A recent look at the impact of changes to laws governing pub hours in England and Wales 10 years ago, reports the BBC News Magazine, suggests that it is not.
In 2005, the new Licensing Act meant that pubs, which had been forced by law to close at 11 p.m., could stay open all day, every day.
Predictably, opponents of this deregulation outlined end-of-days scenarios resulting from a 24/7 drinking culture.
"It was reported that the act would lead to round-the-clock drinking and there were warnings that extended hours would cause chaos," reads the BBC report. "The Royal College of Physicians said it would increase alcohol consumption. Police chiefs complained that their forces would be stretched. One judge said that easy access to alcohol was breeding 'urban savages.'"
But data show that violent crime—already falling before the Licensing Act—has continued to plummet since the law took effect. The same is true of rates of dangerous binge drinking.
While the Act may or may not be responsible for the decline, predictions that it would increase rates of negative unintended consequences have proven unfounded. A new wave of "urban savages" failed to materialize.
In the United States, policies like those that existed in England and Wales before 2005 are common. Indiana, for example, prohibits any sales of alcohol between 3 a.m. and 7 a.m.
A tangled web of other restrictions also exists.
For example, Massachusetts has prohibited bars and restaurants from offering happy hour drink discounts since the early 1980s. The ban arose after a woman jumped onto the hood of a friend's moving car, fell off, and died. The driver had been served several discounted drinks during a happy hour.
"State officials concerned about drunk driving" soon proposed to ban happy hours altogether, reported the Associated Press.
How is the ban working?
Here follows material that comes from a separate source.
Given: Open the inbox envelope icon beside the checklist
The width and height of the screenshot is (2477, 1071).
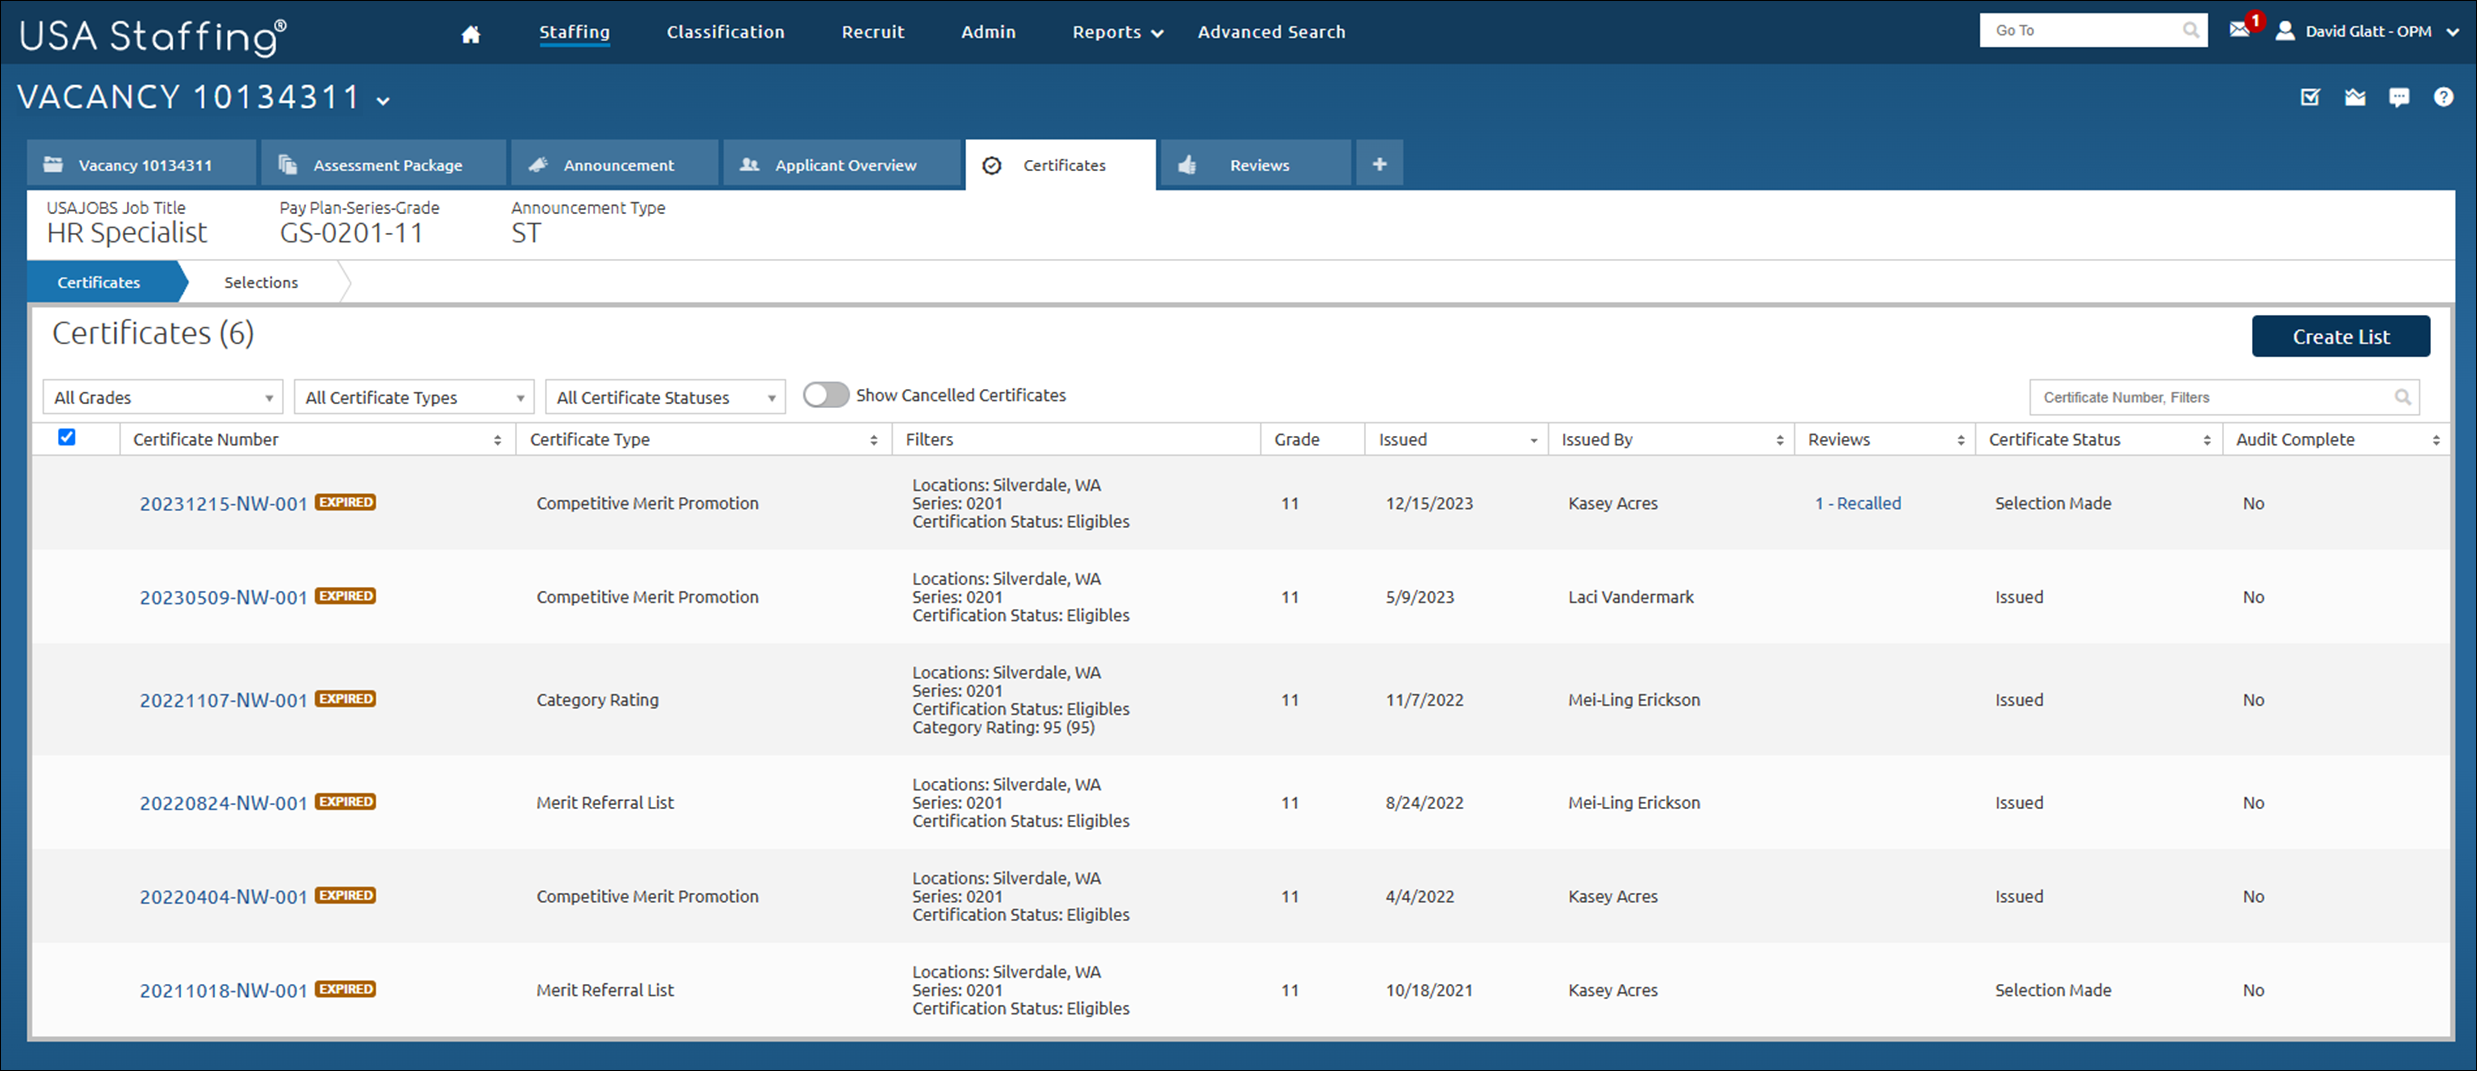Looking at the screenshot, I should [2355, 96].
CDC data show Massachusetts today has the second-highest rate of drunk driving in New England, and a rate that's 15 percent higher than the national average. This is true despite the happy hour ban and the fact the state has the most robust public transit system in the region.
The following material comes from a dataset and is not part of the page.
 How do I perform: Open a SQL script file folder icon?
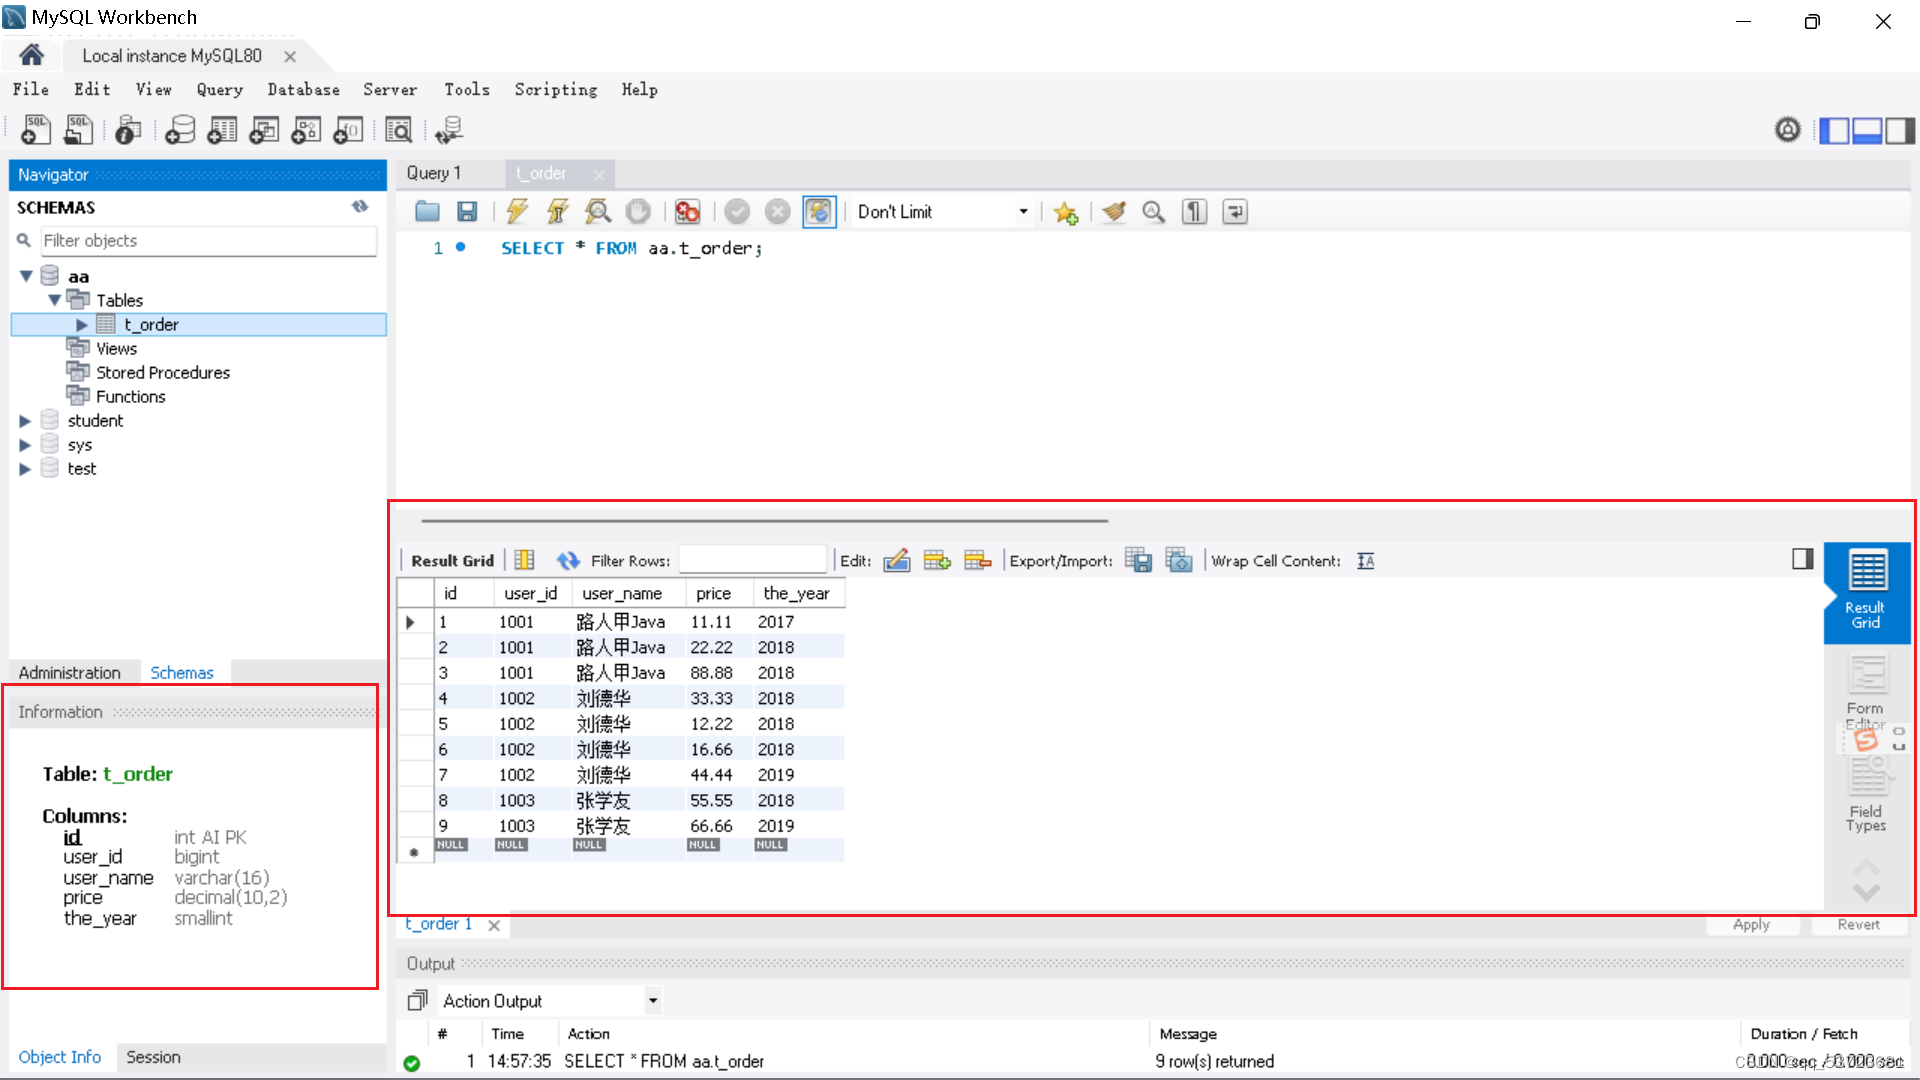427,212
While happy hour bans are uncommon elsewhere in the United States, other limitations on adult access to alcohol are not. Dry counties and restrictions on Sunday alcohol sales exist in many states.
While restrictions like these haven't produced benefits, that hasn't stopped a host of groups around the country from pushing for still more curbs on alcohol access.
In California, the neo-Prohibitionist group Alcohol Justice fought against a new state law that opened up wine tastings at farmers markets. As I discussed here earlier this year, the group argued that such tastings "threaten public health and safety."
Elsewhere, the University of Wisconsin Law School is home to an anti-alcohol center, the Wisconsin Alcohol Policy Project, that seeks "to improve the alcohol environment." Improving that environment, according to WAPP, means influencing "municipal leaders, law enforcement, the media and community coalitions" to adopt "[p]ublic policies [that] make… alcohol less available… less attractive [and] less affordable."
As data from England, Wales, Massachusetts, and elsewhere shows, policies like these that restrict adult access to alcohol don't reduce binge drinking and violent crime. They don't appear to reduce drunk driving, either. Supporters of such policies must come to term with these facts.
Finally, we know already that the solution many propose is itself one of the greatest—if not the greatest—causes of the problem it's intended to rectify. Violent crime and binge drinking were the top negative unintended consequences of alcohol Prohibition in the United States in the 1920s and early 1930s.
Punishing drunk drivers and those who perpetrate violent crimes (whether while drunk or sober) and educating the public about the dangers of binge drinking are sound public policies. On the other hand, restricting adult access to alcohol is a farcical and failed policy.